Klarifikasi yang diharapkan datang dari orang yang pertama kali memunculkan isu moral itu tidak diperoleh karena yang bersangkutan, yang berinisial RW sebagaimana yang ditulis di dalam tabloidmitra.com, disebut-sebut telah pulang lebih dahulu sebelum dilakukan sesi klarifikasi, sedangkan orang kedua yang menjadi sumber berita di tabloidmitra.com dalam hal ini Pdt. A. H. Mandey, tidak mengucapkan satu kata pun, walaupun ketua MD Sulteng, Pdt. F. Rewah telah sempat mengungkapkan harapannya agar Pdt. A. H. Mandey berkenan memberi klarifikasi. Namun sampai sesi klarifikasi ditutup, ia tidak mengatakan apa-apa, atau mungkin tidak ada kesempatan untuk berbicara?

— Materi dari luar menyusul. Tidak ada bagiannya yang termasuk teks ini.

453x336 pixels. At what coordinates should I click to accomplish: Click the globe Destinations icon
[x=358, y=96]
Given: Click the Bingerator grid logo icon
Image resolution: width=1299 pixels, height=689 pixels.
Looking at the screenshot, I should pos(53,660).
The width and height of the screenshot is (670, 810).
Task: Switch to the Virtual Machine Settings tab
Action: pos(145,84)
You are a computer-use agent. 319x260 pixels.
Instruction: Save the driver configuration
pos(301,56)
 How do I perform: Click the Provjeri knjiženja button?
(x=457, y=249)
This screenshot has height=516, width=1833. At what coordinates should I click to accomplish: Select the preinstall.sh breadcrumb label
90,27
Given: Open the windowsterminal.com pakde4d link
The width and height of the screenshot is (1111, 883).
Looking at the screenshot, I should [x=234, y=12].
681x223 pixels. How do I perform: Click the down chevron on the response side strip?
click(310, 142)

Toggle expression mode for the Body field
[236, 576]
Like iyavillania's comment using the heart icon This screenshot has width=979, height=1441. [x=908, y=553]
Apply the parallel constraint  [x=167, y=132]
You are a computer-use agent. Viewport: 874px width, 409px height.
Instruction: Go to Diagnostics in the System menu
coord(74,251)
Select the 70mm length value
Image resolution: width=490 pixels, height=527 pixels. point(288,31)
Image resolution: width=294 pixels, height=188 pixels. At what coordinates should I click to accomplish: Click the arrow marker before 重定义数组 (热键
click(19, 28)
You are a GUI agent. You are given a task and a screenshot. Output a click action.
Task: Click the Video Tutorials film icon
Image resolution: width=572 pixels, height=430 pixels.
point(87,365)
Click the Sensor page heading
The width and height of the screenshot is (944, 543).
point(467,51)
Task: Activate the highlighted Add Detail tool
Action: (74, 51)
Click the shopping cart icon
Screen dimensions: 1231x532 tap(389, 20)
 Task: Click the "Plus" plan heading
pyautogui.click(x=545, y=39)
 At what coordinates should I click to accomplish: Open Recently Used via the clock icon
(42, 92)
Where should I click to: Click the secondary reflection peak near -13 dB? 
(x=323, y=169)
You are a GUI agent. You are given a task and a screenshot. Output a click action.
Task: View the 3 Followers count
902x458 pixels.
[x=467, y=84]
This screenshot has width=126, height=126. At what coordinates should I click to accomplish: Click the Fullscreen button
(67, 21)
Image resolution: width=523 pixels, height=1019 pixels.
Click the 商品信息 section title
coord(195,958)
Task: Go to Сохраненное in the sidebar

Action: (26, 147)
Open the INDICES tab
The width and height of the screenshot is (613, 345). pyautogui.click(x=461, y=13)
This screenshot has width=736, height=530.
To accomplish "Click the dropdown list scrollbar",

Dengan demikian sesi tersebut secara substansi, isinya bukan mengklarifikasi tetapi penyangkalan, karena pihak-pihak yang seharusnya mengklarifikasi justru tidak hadir atau tidak berbicara.

Sendirian

Hari terakhir di MUKERNAS ditandai dengan sebuah pemandangan yang cukup mengharukan, khususnya bagi mereka yang memperhatikan situasi jalannya seluruh proses MUKERNAS sejak pembukaan. Pagi itu tanggal 16 Mei 2019, tepatnya sekitar pukul 09.00, Ketua MPR GPdI keluar dari lift dipapah oleh anaknya laki-laki menuju ke restoran untuk breakfast.

Ketika bersama Ketua MPR GPdI Pdt. AH Mandey (baju biru)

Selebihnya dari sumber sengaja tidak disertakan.